Außergewöhnliche Stimme
Kazantzidis bringt sich selbst das Gitarrespielen bei. Allen Widerständen zum Trotz kämpft er sich durchs Leben und findet in der Musik Halt. Mit seiner außergewöhnlichen Stimme und Willenskraft erobert er die Musikwelt und wird zur Ikone. Bis heute wird er für seine Musik gefeiert. Er singt über Liebe, Schmerz, Heimweh, die Sehnsucht nach der verlassenen Heimat und verleiht dem Lebensgefühl der aus Griechenland angeworbenen Arbeitskräfte eine Stimme. Frank Sinatra sagte einmal: »Hätte Kazantzidis in Amerika Karriere gemacht, wäre er bekannter geworden als ich.«
Ein großer Gewinn ist der charismatische Protagonist. Auch wenn Christos Mastoras zum ersten Mal in einem Kinofilm mitwirkt, schafft er es, Kazantzidis so zu spielen, dass er interessant und attraktiv rüberkommt. Mastoras überzeugt mit seiner melodischen Stimme und klingt nicht wie eine billige Kopie von Kazantzidis. Sein freches Grinsen, die Art, wie er die Augenbraue hebt und die Stirn runzelt, lassen ihn sympathisch wirken.
Zwiespältige Persönlichkeit
Regisseur Yorgos Temberopoulos spart in seinem Film die dunklen Seiten von Kazantzidis nicht aus. Heute würde sein patriarchalisches Verhalten womöglich Empörung auslösen – doch das versucht der Regisseur nicht zu glätten. So gibt es Szenen, in denen der Protagonist seine Herzensdame auch mal am Arm packt oder sie vor lauter Eifersucht anschreit.

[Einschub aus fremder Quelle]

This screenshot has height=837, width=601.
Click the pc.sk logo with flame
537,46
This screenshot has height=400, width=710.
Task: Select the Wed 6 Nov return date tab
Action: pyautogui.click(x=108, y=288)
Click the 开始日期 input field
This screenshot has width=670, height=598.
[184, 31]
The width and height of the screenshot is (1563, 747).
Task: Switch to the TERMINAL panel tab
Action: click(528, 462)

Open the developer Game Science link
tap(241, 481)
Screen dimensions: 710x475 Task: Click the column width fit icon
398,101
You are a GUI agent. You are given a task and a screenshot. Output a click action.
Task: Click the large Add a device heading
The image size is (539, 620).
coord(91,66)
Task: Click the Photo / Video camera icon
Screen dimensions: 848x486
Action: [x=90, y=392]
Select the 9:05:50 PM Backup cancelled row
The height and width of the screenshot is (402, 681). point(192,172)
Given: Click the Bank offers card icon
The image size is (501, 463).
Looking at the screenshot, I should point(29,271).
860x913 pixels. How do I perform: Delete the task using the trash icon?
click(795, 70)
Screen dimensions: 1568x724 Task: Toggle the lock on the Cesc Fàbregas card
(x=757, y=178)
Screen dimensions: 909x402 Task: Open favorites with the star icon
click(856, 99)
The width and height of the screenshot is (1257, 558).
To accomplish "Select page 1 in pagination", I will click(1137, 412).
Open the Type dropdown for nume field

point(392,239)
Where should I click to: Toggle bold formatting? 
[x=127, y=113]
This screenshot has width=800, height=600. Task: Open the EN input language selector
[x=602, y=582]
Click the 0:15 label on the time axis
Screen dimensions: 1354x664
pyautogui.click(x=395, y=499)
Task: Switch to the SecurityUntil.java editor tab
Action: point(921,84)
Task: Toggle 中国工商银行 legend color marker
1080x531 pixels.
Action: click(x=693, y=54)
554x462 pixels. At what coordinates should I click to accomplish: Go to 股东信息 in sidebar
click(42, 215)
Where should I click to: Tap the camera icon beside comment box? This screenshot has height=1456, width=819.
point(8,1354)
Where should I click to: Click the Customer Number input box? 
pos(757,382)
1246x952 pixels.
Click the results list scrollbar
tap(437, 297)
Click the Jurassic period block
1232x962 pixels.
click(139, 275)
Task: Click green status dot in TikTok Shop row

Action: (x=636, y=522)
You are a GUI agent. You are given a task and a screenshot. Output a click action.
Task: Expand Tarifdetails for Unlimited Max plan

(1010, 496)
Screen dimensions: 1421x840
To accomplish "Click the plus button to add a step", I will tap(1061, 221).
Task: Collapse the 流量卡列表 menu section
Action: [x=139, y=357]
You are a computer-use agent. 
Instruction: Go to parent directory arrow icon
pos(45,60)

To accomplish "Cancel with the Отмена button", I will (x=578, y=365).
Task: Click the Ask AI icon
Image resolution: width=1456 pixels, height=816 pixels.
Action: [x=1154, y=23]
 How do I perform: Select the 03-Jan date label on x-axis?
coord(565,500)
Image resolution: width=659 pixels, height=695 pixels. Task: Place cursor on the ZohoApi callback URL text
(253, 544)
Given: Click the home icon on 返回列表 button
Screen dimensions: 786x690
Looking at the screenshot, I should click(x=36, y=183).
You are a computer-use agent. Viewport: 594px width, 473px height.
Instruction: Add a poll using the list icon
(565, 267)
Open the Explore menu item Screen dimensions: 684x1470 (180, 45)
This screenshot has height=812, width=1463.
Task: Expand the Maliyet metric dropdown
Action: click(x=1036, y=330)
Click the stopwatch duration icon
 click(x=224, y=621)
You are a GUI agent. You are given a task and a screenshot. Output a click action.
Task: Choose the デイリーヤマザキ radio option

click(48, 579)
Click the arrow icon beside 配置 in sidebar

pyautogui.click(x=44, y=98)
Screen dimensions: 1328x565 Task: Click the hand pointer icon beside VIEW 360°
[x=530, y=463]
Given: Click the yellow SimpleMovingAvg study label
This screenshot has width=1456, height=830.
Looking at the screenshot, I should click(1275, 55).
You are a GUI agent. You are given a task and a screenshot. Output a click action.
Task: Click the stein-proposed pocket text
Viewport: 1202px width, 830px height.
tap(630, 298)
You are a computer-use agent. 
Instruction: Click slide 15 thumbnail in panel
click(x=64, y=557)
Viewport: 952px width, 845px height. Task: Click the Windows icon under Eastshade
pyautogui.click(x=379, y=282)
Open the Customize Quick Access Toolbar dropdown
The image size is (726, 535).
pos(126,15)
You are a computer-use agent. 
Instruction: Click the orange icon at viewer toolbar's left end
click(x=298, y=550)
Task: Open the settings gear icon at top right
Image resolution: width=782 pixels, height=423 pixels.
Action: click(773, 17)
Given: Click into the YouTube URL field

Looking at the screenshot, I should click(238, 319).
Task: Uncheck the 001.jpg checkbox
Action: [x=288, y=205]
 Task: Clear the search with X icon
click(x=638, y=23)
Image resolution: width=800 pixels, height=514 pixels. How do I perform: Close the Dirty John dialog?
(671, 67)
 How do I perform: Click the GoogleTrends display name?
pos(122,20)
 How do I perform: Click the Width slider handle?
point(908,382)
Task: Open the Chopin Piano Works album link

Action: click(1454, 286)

Tsemberopoulos gelingt es, den griechischen Zeitgeist der 50er-Jahre einzufangen. Die Gegensätze, die Kazantzidis' Charakter prägten, arbeitet der Regisseur heraus. Einerseits genießt es Kazantzidis, im Rampenlicht zu stehen; andererseits hat er den Trubel satt und möchte ungestört am Meer leben. Ein Ereignis, das ihn bestärkt, mit seinen Live-Auftritten aufzuhören, ist ein betrunkener Zuhörer, der ihn mit vorgehaltener Pistole zwingt, 22 Mal dasselbe Lied zu singen. (GEA)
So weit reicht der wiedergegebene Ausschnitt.